The jury decided after deliberating for about four hours that Labcorp's method of combining chemicals to stabilize blood samples was too similar to Ravgen's method of adding formaldehyde to preserve DNA for testing.
"We believe that Ravgen's claims are wholly without merit and, therefore, we are disappointed with the jury's verdict and are reviewing our options for an appeal," a Labcorp representative said in a statement to Bloomberg Law.
Ravgen sued Labcorp in October 2020, alleging that its MaterniT and informaSeq tests violate Ravgen founder Dr. Ravinder S. Dhallan's U.S. Patent Nos. 7,727,720 and 7,332,277, covering methods to detect cell-free fetal DNA from the mother's blood. The jury trial began Sept. 19, centering on claims that LabCorp infringed the '277 patent. Ravgen asked for payments of $100 per Labcorp test executed with the infringing technology, amounting to a requested $272.5 million in damages, which the jury granted.
During opening arguments, Labcorp's counsel Edward G. Poplawski, of Wilson Sonsini Goodrich & Rosati PC, said the company uses glycine and another chemical to stabilize DNA in blood samples and to improve the accuracy of the test. According to Poplawski, its commercial partner Streck developed the testing method and obtained a patent for it in 1998.
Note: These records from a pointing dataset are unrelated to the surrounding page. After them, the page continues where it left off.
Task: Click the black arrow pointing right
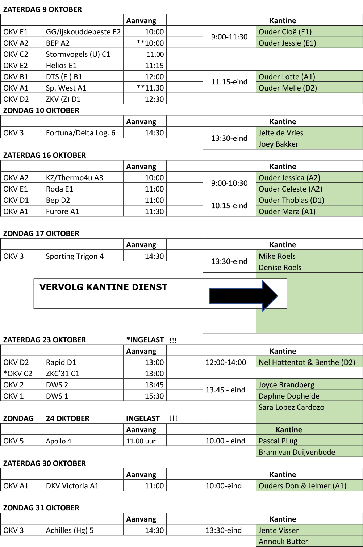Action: click(243, 296)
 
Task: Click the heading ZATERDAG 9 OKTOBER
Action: click(42, 9)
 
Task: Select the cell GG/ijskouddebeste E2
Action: click(83, 32)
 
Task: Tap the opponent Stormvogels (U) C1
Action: click(78, 54)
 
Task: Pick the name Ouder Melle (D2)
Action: click(288, 88)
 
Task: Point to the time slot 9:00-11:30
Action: click(229, 37)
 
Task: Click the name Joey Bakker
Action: click(279, 144)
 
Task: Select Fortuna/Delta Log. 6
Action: click(80, 133)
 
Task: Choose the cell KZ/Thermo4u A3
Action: click(74, 178)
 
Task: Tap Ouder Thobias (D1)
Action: click(291, 200)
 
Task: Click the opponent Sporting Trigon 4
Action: click(75, 256)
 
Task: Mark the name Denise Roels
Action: click(280, 268)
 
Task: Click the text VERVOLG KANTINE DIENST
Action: click(103, 287)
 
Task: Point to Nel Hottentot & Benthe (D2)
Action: click(307, 362)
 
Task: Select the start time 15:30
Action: click(154, 396)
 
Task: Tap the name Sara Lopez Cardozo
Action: click(291, 407)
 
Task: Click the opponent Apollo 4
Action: click(58, 441)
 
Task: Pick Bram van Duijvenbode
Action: click(297, 452)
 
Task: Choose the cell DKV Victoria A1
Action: click(72, 486)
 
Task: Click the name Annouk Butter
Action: click(283, 542)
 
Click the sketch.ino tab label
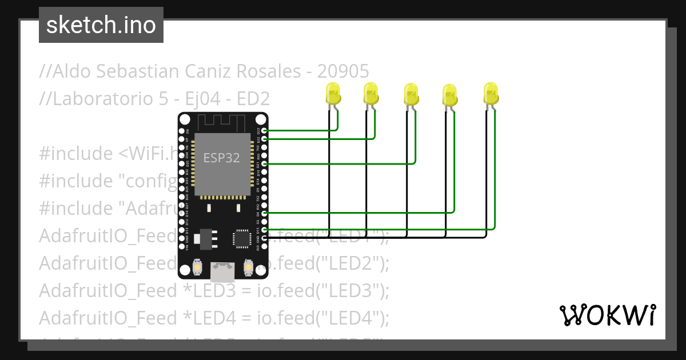(x=101, y=25)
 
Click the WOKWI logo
(x=607, y=315)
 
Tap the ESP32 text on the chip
(x=222, y=158)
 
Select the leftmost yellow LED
(x=332, y=93)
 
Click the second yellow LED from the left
(x=370, y=93)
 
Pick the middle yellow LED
(x=410, y=93)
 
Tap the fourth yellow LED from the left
(x=449, y=94)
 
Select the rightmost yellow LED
(x=490, y=93)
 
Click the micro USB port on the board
(x=222, y=271)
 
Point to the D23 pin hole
(x=264, y=130)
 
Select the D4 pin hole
(x=264, y=213)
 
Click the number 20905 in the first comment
(x=343, y=71)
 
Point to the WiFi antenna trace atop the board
(x=222, y=122)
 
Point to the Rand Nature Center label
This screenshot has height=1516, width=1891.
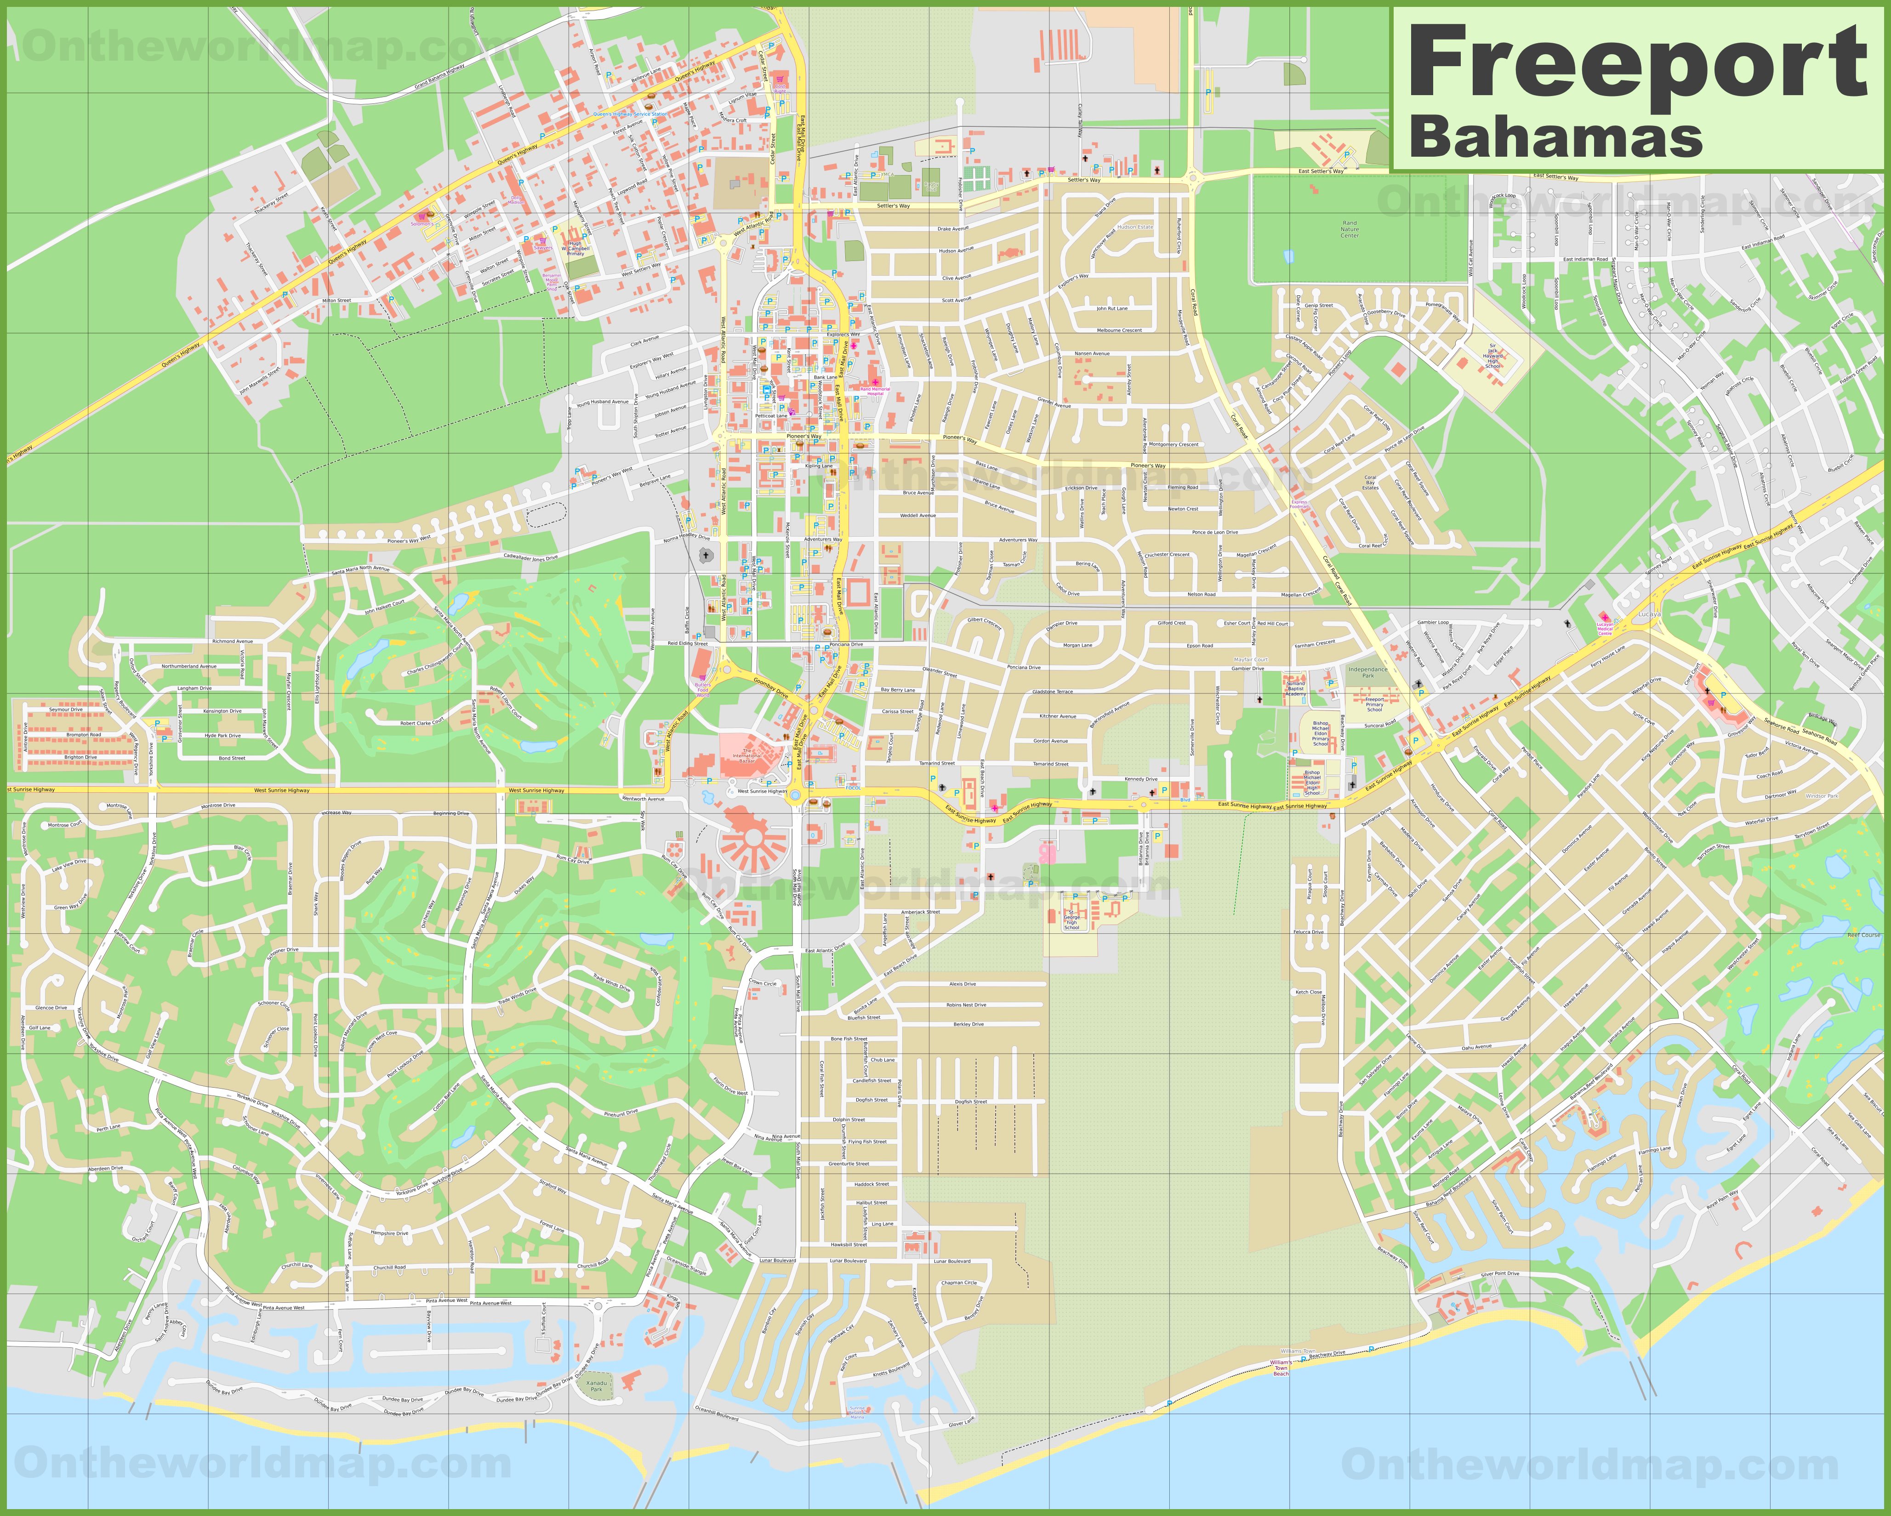1349,229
"Because our approach is different, Labcorp does not infringe Ravgen's patent," he said.
Ravgen counsel Deron Dacus, however, argued that US Food and Drug Administration documents filed under oath prove Labcorp's test tubes "work just like the patent," meaning Ravgen "should be paid a reasonable royalty for unauthorized and extensive use" of the technology.
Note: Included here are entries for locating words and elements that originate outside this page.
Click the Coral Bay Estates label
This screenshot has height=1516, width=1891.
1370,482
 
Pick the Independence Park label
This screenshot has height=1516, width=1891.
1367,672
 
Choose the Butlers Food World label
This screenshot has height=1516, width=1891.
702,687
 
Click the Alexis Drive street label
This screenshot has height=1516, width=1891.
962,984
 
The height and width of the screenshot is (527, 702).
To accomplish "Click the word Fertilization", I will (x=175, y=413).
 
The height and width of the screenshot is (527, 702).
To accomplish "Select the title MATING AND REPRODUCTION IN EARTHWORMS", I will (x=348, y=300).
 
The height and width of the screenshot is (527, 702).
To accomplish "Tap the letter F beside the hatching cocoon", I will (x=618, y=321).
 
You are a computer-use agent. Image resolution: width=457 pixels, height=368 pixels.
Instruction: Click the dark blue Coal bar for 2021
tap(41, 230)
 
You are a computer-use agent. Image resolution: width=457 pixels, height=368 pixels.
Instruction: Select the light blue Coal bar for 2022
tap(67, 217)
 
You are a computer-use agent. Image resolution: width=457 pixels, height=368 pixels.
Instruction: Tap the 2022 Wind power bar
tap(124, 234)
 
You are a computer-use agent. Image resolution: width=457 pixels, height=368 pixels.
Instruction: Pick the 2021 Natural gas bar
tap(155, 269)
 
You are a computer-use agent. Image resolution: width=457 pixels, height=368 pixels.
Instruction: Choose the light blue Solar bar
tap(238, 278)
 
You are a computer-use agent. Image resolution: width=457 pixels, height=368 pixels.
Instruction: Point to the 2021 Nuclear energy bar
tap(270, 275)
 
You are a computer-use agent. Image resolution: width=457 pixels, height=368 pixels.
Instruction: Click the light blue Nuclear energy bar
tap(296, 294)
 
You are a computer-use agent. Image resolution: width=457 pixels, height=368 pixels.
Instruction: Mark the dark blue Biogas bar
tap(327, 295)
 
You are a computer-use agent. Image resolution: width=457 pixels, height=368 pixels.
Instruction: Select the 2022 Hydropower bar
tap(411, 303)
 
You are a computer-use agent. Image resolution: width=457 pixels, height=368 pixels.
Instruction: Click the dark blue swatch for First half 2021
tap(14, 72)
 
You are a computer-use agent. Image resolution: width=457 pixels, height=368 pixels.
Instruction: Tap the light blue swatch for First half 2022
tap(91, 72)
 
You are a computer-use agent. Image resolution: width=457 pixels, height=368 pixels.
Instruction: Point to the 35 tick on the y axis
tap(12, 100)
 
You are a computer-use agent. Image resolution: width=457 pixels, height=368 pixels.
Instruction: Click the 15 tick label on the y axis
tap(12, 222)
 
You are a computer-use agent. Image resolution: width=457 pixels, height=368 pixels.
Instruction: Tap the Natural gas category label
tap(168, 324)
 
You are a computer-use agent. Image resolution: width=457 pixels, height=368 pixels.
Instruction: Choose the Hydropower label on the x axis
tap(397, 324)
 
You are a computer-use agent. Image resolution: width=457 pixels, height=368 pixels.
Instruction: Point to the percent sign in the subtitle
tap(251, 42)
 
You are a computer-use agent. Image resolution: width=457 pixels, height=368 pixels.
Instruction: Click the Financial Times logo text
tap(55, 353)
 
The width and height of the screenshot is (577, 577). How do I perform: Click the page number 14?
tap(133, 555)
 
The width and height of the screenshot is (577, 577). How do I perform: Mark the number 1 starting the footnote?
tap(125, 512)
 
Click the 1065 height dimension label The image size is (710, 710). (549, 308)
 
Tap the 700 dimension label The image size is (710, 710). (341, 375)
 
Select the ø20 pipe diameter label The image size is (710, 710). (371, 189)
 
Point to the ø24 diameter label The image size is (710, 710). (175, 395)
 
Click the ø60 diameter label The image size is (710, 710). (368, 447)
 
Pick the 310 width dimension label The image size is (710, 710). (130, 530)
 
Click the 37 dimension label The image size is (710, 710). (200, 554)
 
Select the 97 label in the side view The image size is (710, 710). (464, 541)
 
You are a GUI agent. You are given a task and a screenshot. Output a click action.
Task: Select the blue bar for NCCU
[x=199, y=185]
Labcorp decided midtrial to drop its defense that the '277 patent is invalid, after a cross examination of Streck's CEO revealed that alleged prior art did not actually predate the patent.
A Labcorp spokesperson said a pair of validity challenges to Ravgen's test patents are pending at the Patent Trial and Appeal Board, where decisions are due in November and December.
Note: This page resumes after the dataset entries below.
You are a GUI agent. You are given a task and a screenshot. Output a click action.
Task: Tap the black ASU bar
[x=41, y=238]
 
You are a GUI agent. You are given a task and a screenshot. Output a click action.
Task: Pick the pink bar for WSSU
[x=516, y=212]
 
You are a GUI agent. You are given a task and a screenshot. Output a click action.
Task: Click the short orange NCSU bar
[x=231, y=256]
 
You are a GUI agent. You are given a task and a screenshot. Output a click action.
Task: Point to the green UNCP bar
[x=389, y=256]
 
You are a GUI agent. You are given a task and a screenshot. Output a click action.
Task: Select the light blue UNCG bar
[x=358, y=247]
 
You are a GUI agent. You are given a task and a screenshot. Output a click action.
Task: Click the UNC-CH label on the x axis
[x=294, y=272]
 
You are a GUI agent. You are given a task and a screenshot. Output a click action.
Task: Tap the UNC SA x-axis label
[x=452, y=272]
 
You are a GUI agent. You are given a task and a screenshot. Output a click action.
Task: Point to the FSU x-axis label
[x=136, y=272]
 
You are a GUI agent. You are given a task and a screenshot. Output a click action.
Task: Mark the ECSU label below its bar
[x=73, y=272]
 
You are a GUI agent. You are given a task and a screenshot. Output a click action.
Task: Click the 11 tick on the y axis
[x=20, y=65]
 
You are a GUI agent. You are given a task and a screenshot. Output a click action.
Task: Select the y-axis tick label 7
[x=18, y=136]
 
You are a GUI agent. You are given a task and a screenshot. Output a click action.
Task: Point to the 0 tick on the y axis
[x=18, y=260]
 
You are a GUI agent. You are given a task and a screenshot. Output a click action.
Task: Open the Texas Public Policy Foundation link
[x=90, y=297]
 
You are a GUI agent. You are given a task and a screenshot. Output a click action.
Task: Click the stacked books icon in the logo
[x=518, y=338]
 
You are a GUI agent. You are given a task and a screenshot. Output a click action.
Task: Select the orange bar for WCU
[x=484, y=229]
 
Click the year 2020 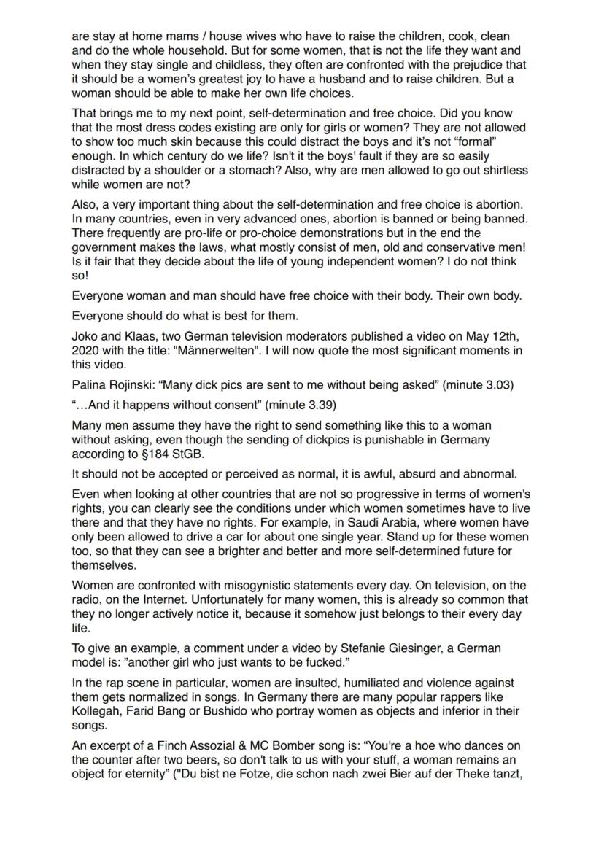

"Ravgen and Dr. Dhallan have sort of been treated poorly by these large diagnostics companies for a decade now,"Desmarais said. "We're very excited we can champion his cause because patent rights are important in this country. Big companies need stop willfully infringing.”
Desmarais LLP and The Dacus Firm PC represent Ravgen. Kilpatrick Townsend & Stockton LLP, Reed Smith LLP, and Wilson Sonsini represent Labcorp.
The case is Ravgen, Inc. v. Laboratory Corporation of America Holdings, W.D. Tex., No. 20-cv-00969.